Sim. Uma tradução é um compromisso entre o texto original e o tempo em que foi escrito e o tempo para o qual é traduzido. A carga semântica que empresto a determinada palavra não vai funcionar seguramente daqui a 50, 60 ou 70 anos. Ainda há dias o romancista Mário Cláudio pôs quatro ou cinco versos da minha tradução na página dele do Facebook. O passo que ele escolheu é o da morte de Dido, e há um momento, depois disso, em que digo: “A fama faz disso festim”. Isto é uma metáfora que está no latim, não inventei. No latim está qualquer coisa que diz que a morte de Dido foi uma festa para a fama, porque pôde ser linguareira e abalar a cidade. “A fama faz disso festim” é uma expressão que seguramente faz sentido hoje, em 2020, mas não sei se fará em 2070. Não tenho a noção. Eu falo a língua do meu tempo, respeitando o latim original, que, para fazer valer um conceito que aprendi, também já foi transformado. É o mesmo, mas foi transformado pelos séculos, pelas leituras que dele foram feitas, pelas interpretações. Aquele texto que tenho não é o texto original pelo simples facto que na minha cabeça estão as interpretações, as leituras. Há muita coisa pelo meio que me impede de ter acesso ao original.

E tudo isso influencia a forma como olha para ele e o interpreta.
Claro. Não posso ser alheio aos dois mil anos que trouxeram o texto até agora. Não posso dizer “isso não me diz nada”, porque diz. Mesmo que queira que não diga, diz. Tudo isso interfere na minha tradução, na minha leitura, e a minha leitura comanda a tradução. Não digo isto com um sentido de frustração. Quando escolhi esta vida, sabia no que me estava a meter. Tenho consciência que o meu texto é efémero. Não quer dizer que não haja alguém que lhe pegue daqui a 50 anos e diga “olha, que tradução interessante!”, mas será só uma tradução interessante.

Uma parte da "Eneida" passa-se em Cartago, onde Eneias se estabeleceu junto da rainha Dido. A aventura amorosa terminou graças à intervenção de Júpiter, pai dos deuses

Universal Images Group via Getty

A obra-prima do ocidente que foi muito além de Roma: ”Há uma dimensão profética na Eneida

Disse que a Eneida é a grande obra-prima da literatura ocidental.
Acho que é.

É, pelo menos, a grande obra-prima de Vergílio. Surge depois de outros poemas de menor dimensão, as Bucólicas e as Geórgicas. Parece ter existido um salto muito grande destas duas obras para a Eneida.

**DADOS REGISTADOS**.
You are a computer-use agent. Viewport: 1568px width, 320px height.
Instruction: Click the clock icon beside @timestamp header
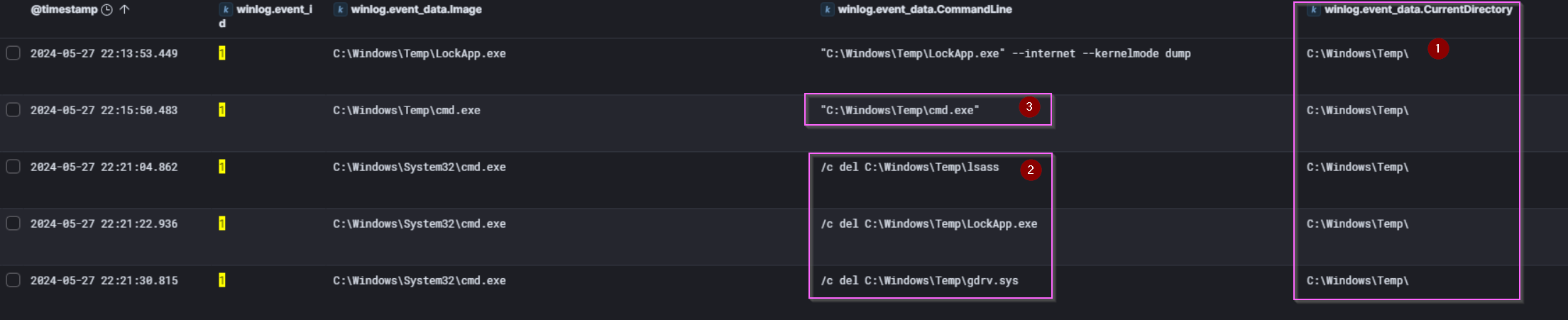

**PROBLEMA PROPOSTO 1**. De acordo com o excerto fornecido, que passo da tradução foi escolhido pelo romancista Mário Cláudio para a sua página do Facebook?
**PROBLEMA PROPOSTO 2**.
Indique se cada uma das afirmações seguintes está de acordo com o excerto fornecido, citando as palavras decisivas:
(a) O tradutor afirma ter inventado a metáfora "A fama faz disso festim".
(b) A Eneida surgiu depois das Bucólicas e das Geórgicas.
(c) O tradutor declara sentir frustração por o seu texto ser efémero.
**PROBLEMA PROPOSTO 3**. Prolongue o excerto fornecido sobre a tradução da Eneida a partir do ponto em que termina.

**RESPOSTA ESCRITA 1**. O passo da morte de Dido.

**RESPOSTA ESCRITA 2**.
(a) Não: "Isto é uma metáfora que está no latim, não inventei."
(b) Sim: "Surge depois de outros poemas de menor dimensão, as Bucólicas e as Geórgicas."
(c) Não: "Não digo isto com um sentido de frustração."

**RESPOSTA ESCRITA 3**.
Sim e não. Vergílio faz uma progressão, e acredito que não é por acaso. O seu percurso é filosófico e, ao mesmo tempo, poético. Além disso, tem o seu próprio percurso biográfico, mas não quero ser positivista e estar aqui a misturar a biografia [com a obra], embora tenha de ser misturada. Quando Vergílio escreve as Bucólicas é um jovem recém chegado a Roma, a viver ainda o drama do resultado das guerras civis [após a morte de Júlio César em 44 a.C.], talvez ainda a viver a utopia. As Bucólicas vivem da utopia do renascimento da idade de ouro [latina], [da crença que] ainda teria sido possível naquele tempo.

Entretanto, Vergílio ia melhorando a sua consciência filosófica, sobretudo no epicurismo. À medida que se foi aventurando na filosofia epicurista, foi criando uma consciência menos otimista em relação ao futuro. As Bucólicas que têm uma curiosidade, que tenho o hábito de dizer, terminam em morte. Têm um fim triste. A última Bucólica é aquela em que Galo parte do paraíso bucólico, ou seja, da Arcádia, onde vivem os pastores. A Arcádia não existe, é uma utopia. Os pastores cantam o amor dentro da Arcádia, mas o amor concretiza-se apenas no canto, não se concretiza de outra forma. O amor existe para ser cantado. No final da Bucólica X, o pastor Galo, que não é nada mais nada menos do que o poeta [Gaio Cornélio] Galo, amigo de Vergílio, deixa a Arcádia para ir em busca de Licóris, a amada que o tinha traído, que tinha partido com um soldado. Ao partir para fora da Arcádia para viver um amor além de o cantar, Galo marcou-a. Ou seja, a Bucólica X é a morte da Arcádia.

Nas Geórgicas, encontramos ainda uma crença possível no renascimento de Itália, mas o que paira é a ideia triste da terra devastada pelas guerras civis. As Geórgicas são um poema didático, é certo, um poema da terra, mas são tristes, porque [falam] de uma Itália devastada que o poeta epicurista acredita poder ressurgir através do apego à terra. Não há heróis especiais, mas, curiosamente, as Geórgicas terminam em morte, com a morte de Orfeu. A última Geórgica é a morte de Orfeu e Eurídice com tudo o que isso possa significar. Claro que é metafórica, mas é uma morte. Ao longo deste percurso todo, Vergílio evoluiu para o grande canto. Ele desenha este percurso e desemboca na Eneida que, para ele, era a grande obra.

[Na Eneida], ele fundiu os heróis míticos com os heróis do seu tempo. A fusão maior é a de Augusto com Eneias e de Eneias com Augusto. Na minha leitura, são um só. Eneias é sempre Augusto e Augusto é sempre Eneias. Não sei se é Augusto que é Eneias ou se é Eneias que é Augusto. Nunca sabemos quando estamos a ler o poema. Foi ali que ele desenhou Roma de outra forma porque, ao mesmo tempo que é o canto da queda de Troia e da viagem de Eneias, a Eneida é o canto do nascimento e do triunfo de Roma, cuja história se funde com a do herói.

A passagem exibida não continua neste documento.